In a survey of farmers in cassava-producing zones in Cameroon, Poubom et al. (2005) found that S. vayssierei was only considered to be important in the semi-humid forest zone. However, farmers producing cassava chips in the humid forest zone of Cameroon considered S. vayssierei to be one of the most important constraints in this type of production (Essono et al., 2008).
Cultural control and sanitary measures
Ngeve (2003b) studied the effect of S. vayssierei on cassava production in Cameroon and reported that when cassava was intercropped with maize and groundnuts, infestation by S. vayssierei was more severe compared to when cassava was planted alone. Therefore it is suggested that monocropping is used in areas where the impact of S. vayssierei is severe. However, as mixed cropping is widespread in Africa and used by farmers to insure against crop failure (Ngeve, 2003a), a change in approach for cassava production would be required, especially given that monocropping is one of few control measures available for this pest.
Tindo et al. (2009), working in the Congo basin, suggested that host plants of S. vayssierei from non-crop vegetation should be destroyed and removed to reduce pest infestations and improve cassava yields.

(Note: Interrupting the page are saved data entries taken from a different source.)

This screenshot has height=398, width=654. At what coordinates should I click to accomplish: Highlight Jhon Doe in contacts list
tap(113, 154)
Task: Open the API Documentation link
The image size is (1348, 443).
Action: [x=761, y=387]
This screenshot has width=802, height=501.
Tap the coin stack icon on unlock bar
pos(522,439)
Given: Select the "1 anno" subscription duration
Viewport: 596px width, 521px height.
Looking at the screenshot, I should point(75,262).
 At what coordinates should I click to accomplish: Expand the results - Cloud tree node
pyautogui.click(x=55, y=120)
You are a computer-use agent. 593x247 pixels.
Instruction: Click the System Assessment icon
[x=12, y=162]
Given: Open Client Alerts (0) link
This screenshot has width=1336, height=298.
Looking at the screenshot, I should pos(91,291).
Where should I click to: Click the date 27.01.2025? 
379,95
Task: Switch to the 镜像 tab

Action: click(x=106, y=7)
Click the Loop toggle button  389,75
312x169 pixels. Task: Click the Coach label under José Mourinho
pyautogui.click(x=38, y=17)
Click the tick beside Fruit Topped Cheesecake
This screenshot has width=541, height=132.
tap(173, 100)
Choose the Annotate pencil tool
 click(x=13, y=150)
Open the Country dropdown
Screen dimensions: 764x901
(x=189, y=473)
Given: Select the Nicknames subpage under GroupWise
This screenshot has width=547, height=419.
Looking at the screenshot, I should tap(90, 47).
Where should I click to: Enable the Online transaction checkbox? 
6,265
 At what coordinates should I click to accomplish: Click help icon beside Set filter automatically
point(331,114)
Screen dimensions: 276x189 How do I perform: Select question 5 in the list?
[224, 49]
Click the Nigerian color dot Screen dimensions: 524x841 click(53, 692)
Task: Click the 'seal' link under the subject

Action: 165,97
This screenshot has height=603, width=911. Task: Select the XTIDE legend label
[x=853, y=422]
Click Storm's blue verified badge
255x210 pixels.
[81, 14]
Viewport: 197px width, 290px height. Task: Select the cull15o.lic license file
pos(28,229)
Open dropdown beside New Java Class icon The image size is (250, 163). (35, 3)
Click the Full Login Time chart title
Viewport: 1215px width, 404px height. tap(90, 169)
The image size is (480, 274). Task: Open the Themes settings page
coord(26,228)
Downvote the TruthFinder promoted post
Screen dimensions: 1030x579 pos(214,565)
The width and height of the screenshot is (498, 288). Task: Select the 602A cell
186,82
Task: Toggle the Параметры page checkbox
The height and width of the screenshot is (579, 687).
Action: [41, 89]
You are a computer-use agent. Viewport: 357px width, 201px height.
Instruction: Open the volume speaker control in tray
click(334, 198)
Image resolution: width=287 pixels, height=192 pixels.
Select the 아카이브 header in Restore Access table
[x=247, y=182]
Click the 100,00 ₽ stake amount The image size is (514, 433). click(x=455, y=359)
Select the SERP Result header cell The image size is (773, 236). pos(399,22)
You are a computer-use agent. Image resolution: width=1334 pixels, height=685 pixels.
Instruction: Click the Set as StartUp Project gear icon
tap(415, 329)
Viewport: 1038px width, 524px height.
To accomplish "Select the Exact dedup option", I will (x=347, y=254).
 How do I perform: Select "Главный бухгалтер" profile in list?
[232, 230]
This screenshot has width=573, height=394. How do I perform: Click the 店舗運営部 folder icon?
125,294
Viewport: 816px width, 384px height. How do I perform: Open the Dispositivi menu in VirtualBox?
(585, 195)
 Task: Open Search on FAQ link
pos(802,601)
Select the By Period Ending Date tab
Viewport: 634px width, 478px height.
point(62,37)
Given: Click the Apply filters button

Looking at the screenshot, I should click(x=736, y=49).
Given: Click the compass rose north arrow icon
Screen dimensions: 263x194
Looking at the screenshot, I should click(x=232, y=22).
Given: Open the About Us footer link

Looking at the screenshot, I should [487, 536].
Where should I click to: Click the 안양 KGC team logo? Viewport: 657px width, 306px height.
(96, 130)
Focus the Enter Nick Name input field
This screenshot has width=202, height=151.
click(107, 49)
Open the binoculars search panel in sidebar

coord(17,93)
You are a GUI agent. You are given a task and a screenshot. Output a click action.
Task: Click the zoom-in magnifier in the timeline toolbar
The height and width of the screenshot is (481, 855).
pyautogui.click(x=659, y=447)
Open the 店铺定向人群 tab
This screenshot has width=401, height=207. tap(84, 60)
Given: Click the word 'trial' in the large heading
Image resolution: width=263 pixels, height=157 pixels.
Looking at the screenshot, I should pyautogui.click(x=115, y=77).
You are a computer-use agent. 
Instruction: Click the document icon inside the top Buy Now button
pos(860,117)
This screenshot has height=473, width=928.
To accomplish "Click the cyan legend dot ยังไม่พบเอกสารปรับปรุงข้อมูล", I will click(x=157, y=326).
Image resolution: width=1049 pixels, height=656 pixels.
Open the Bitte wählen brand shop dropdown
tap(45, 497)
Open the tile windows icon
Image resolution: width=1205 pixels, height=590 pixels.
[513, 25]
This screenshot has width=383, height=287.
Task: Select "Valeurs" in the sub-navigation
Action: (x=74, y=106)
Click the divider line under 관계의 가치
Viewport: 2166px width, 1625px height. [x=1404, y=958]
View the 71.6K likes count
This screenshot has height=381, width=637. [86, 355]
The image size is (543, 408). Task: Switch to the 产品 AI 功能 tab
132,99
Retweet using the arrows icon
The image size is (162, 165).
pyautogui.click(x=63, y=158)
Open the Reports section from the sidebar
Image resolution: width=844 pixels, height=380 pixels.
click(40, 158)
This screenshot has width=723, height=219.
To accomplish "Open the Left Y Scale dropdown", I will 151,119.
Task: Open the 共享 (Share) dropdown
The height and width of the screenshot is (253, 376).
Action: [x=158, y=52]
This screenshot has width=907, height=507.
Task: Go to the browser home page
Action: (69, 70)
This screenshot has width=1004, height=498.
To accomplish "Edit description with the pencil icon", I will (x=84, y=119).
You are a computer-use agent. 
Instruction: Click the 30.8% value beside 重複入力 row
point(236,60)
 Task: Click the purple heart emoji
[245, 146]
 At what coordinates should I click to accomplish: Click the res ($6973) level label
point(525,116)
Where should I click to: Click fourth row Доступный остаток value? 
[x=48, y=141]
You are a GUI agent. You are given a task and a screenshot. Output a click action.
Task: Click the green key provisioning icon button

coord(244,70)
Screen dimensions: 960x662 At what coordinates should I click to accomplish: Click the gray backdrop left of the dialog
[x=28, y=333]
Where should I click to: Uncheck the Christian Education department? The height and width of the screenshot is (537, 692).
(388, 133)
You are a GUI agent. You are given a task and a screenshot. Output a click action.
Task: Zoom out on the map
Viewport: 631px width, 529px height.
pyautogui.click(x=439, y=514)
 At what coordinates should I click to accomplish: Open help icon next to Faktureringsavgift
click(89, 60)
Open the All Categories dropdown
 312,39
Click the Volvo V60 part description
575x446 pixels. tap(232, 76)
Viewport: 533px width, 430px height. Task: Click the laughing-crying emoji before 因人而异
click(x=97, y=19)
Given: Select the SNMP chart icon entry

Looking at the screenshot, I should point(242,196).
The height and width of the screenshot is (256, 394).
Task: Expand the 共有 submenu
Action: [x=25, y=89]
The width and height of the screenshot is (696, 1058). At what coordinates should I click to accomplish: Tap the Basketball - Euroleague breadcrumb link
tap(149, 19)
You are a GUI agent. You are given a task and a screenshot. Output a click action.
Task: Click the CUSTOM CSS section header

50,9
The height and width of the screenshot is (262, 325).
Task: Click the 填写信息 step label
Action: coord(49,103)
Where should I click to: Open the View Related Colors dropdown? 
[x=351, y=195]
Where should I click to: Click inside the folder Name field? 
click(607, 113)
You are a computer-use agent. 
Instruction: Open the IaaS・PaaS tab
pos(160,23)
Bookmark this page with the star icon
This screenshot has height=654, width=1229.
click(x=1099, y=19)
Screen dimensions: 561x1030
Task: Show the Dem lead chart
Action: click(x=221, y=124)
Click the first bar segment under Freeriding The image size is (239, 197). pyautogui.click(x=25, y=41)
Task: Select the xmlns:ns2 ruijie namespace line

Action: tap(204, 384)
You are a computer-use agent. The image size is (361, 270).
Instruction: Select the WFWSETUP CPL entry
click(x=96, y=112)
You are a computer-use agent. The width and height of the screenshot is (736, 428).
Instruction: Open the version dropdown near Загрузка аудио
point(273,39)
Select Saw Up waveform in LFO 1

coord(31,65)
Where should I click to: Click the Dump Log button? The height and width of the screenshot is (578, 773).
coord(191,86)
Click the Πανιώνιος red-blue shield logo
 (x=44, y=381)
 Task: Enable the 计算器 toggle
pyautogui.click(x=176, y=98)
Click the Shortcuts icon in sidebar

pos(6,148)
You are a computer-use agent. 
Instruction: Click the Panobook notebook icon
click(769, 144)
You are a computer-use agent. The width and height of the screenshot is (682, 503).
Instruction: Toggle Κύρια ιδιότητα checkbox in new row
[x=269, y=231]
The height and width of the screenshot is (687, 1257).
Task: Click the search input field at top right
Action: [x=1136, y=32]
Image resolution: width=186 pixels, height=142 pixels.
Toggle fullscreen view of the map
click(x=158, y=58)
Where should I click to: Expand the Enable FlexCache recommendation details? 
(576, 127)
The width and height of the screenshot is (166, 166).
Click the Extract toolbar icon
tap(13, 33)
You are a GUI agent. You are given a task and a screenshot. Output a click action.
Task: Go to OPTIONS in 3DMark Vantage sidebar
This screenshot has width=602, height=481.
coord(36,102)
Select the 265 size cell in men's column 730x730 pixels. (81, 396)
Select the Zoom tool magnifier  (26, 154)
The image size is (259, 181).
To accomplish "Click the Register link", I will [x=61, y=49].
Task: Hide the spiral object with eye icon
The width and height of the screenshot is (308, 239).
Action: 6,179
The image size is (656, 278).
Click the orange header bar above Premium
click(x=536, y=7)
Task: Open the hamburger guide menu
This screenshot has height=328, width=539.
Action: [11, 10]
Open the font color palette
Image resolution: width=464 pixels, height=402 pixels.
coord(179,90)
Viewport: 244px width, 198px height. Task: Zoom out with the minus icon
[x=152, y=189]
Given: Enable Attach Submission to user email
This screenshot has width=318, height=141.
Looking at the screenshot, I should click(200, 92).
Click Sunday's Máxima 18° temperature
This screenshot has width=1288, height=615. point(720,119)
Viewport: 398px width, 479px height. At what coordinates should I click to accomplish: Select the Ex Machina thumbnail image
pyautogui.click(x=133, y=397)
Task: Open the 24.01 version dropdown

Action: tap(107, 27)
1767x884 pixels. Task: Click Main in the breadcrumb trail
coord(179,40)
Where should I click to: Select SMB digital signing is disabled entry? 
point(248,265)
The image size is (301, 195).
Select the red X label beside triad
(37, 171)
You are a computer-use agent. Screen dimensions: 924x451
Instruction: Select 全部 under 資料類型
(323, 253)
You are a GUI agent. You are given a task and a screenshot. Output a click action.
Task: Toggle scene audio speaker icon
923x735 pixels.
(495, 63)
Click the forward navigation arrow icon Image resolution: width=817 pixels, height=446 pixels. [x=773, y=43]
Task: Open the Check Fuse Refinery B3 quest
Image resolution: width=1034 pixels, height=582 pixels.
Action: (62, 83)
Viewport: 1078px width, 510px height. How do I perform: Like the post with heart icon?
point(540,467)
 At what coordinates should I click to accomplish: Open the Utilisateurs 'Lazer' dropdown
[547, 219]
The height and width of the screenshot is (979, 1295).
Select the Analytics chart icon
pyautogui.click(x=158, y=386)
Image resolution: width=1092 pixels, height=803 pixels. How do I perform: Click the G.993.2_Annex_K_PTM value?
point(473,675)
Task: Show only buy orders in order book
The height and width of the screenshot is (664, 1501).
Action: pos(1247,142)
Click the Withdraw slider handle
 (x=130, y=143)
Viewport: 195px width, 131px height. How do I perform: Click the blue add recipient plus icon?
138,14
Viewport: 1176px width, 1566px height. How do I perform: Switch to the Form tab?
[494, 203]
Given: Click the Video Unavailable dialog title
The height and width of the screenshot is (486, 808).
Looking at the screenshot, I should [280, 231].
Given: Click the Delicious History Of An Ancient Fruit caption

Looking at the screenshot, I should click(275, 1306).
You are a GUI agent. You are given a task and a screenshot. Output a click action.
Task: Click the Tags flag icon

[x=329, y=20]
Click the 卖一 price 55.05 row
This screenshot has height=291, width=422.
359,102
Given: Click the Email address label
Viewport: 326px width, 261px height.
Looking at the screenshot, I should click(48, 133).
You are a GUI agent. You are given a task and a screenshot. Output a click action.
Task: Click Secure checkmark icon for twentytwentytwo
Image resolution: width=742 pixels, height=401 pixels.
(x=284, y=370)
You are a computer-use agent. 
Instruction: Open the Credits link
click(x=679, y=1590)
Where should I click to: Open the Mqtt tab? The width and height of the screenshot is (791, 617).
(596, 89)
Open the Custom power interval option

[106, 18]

Planting date has also been found to affect incidence and population dynamics of S. vayssierei. In a study carried out by Ambe et al. (1999) in central and southern Cameroon, it was found that higher densities of this pest were generally recorded during the dry season. The start of the main rainy season (April to May) was found to be the most appropriate period for planting cassava, because this meant that the more susceptible growth stages of the crop did not coincide with the period of high pest infestations.
Planting cassava on ridges rather than on the flat results in improved plant vigour and root yield by approximately 22% (Capinera, 2008).
According to Ngeve (2003b), biological control agents such as endomycorrhizae should be studied to determine their usefulness in pest control in Cameroon farming conditions.
Cuttings should be treated with insecticidal bioproducts before planting to reduce the impact of the pest (Ngeve, 2003b).
Host resistance (incl. vaccination)
Lema et al. (2004) investigated six cassava genotypes for their resistance to S. vayssierei. The study included using NPK fertilizer as a component of pest control. Three of the genotypes showed potential because infestations of this pest were delayed on them, with no scales present on them 6 months after planting. The application of fertilizer significantly increased the density of the scale population on an improved clone ‘F100,’ as well as plant height of F100 and a local DRC clone, ‘Kileba’. There was no significant effect on the number of tuberous roots and root yield on F100 or Kileba with fertilizer application.
In a study by Ngeve (2003b), the spread and severity of S. vayssierei from 1990 to 1998 at five sites in the sub-humid forest region of Cameroon was investigated using five cassava genotypes. It was found that the improved clones were more tolerant of S. vayssierei than the local variety.